* **WRITTEN REQUEST**
Set out the lines from the start of the material through the line containing "click(x=1161, y=90)", inclusive, as a numbered list, skipping any blank lines.
>> START THE DATA
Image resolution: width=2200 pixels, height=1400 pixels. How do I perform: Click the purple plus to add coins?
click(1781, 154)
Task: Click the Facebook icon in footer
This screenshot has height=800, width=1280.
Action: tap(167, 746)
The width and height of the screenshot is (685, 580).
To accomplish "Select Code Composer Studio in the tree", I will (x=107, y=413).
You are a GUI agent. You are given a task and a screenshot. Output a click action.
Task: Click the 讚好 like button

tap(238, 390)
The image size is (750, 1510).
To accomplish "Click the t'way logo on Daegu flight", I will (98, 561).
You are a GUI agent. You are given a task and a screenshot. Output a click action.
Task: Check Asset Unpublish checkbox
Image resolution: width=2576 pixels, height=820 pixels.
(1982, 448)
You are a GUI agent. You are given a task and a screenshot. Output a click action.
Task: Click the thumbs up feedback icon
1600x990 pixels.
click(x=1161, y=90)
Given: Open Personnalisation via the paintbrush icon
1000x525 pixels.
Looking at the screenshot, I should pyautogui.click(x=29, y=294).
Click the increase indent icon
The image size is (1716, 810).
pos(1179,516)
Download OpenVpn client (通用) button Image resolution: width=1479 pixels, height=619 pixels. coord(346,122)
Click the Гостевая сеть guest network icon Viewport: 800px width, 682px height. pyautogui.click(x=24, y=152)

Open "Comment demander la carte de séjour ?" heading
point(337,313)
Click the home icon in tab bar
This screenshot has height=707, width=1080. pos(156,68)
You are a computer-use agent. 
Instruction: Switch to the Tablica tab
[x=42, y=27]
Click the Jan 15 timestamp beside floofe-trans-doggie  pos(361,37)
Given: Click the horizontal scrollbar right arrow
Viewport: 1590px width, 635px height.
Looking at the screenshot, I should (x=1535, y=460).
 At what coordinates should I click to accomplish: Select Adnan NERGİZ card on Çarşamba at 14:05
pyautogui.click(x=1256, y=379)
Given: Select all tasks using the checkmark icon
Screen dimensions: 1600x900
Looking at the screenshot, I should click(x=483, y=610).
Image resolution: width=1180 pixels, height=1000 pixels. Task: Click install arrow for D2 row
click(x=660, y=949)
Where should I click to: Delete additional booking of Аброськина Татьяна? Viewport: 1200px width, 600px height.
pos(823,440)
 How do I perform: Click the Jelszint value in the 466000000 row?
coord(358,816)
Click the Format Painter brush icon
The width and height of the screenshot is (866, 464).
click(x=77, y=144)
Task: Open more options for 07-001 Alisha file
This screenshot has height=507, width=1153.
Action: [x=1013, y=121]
>> END THE DATA
* **SOLUTION FOR THIS PROBLEM**
1. Image resolution: width=2200 pixels, height=1400 pixels. How do I perform: Click the purple plus to add coins?
2. click(1781, 154)
3. Task: Click the Facebook icon in footer
4. This screenshot has height=800, width=1280.
5. Action: tap(167, 746)
6. The width and height of the screenshot is (685, 580).
7. To accomplish "Select Code Composer Studio in the tree", I will (x=107, y=413).
8. You are a GUI agent. You are given a task and a screenshot. Output a click action.
9. Task: Click the 讚好 like button
10. tap(238, 390)
11. The image size is (750, 1510).
12. To accomplish "Click the t'way logo on Daegu flight", I will (98, 561).
13. You are a GUI agent. You are given a task and a screenshot. Output a click action.
14. Task: Check Asset Unpublish checkbox
15. Image resolution: width=2576 pixels, height=820 pixels.
16. (1982, 448)
17. You are a GUI agent. You are given a task and a screenshot. Output a click action.
18. Task: Click the thumbs up feedback icon
19. 1600x990 pixels.
20. click(x=1161, y=90)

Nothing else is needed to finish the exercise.